En ese mundo inmenso no podía faltar Venezuela, la patria que la vio nacer, que la hizo como persona y por la que sufre, a diario, debido a la crisis que afecta dramáticamente a la población civil.

Los problemas de Venezuela incluso tocaron a sus padres, Pedro José Rodríguez, de 89 años, y Rita de Lucía, de 86. Rodríguez dijo que tuvo que trasladar a sus padres para que vivan en República Dominicana debido a la situación reinante venezolana, a la falta de seguridad y la escasez de alimentos, entre otros.

Agregó que sus padres ya no están para hacer filas frente a un supermercado o esperar ocho o más horas para adquirir un producto de primera necesidad. Tampoco no quiere que vuelvan a correr el riesgo de que los asalten en plena calle, como cuando a su padre le robaron su bastón.

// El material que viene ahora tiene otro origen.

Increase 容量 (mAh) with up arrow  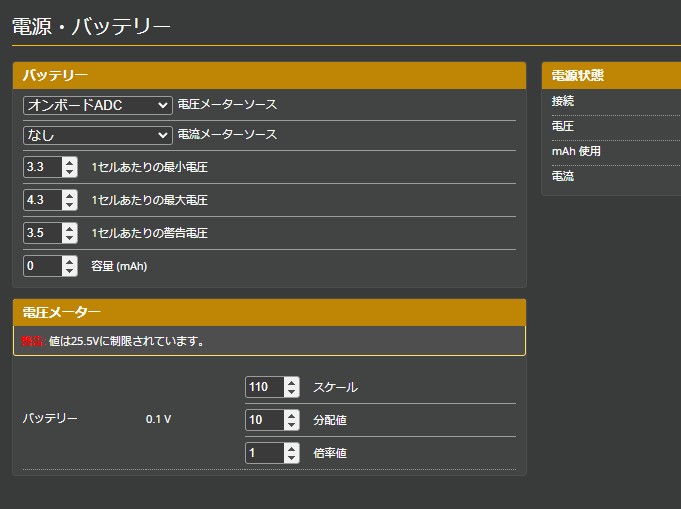tap(69, 261)
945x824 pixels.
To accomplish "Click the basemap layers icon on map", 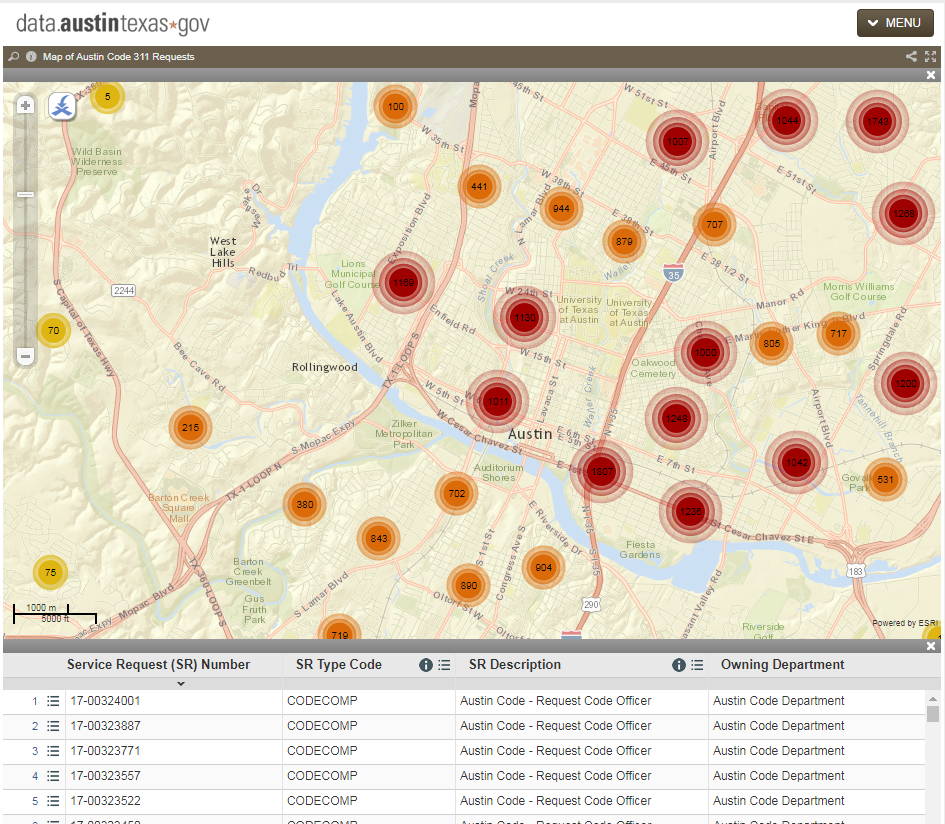I will (62, 105).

“Nadie de cualquier edad se merece hacer esas filas o pasar ese calvario de ocho horas para compar un producto. A mi padre le robaron un bastón y se cayó. Y cuando te roban un bastón vamos muy mal”, dijo Rodríguez. “Pero no olvido de dónde soy. Yo soy más venezolana que nada: porque es tu vida y porque es el país que te hizo; eso no lo puedo olvidar”

Con esa brújula de vida Rodríguez ha transitado dentro y fuera de su país de origen desde que se internacionalizó en 1989, reuniéndose con jóvenes para hablarles sobre la importancia de no consumir drogas así como el valor de la inclusión y la tolerancia. Lo ha hecho también dictando seminarios de puertas abiertas para destacar la necesidad de proteger los derechos humanos y compartir un mensaje positivo, real, sobre los valores y la familia, sobre los buenos amigos y el poder de mejorar.

“No tengo hijos pero me encanta hablarles a los niños y a los jóvenes sobre el peligro de las drogas porque yo, como artista y con 32 años de carrera, nunca consumí drogas”, sostuvo Rodríguez. “Por eso es importante, para mí, que la gente sepa que tú no necesitas drogas para lograr algo que puedes alcanzar con tu propio esfuerzo y dedicación”.

Rodríguez dijo que el trajín de sus actividades no le han restado fuerzas ni ganas para tomar este año como un período de meditación y entendimiento personal con el objetivo de retomar proyectos que fue postergando.

“Este año me puse en primer lugar y estoy retomando las cosas que quería hacer”, puntualizó Rodríguez. “Es una etapa de mucha preparación porque el próximo año venimos con todo”.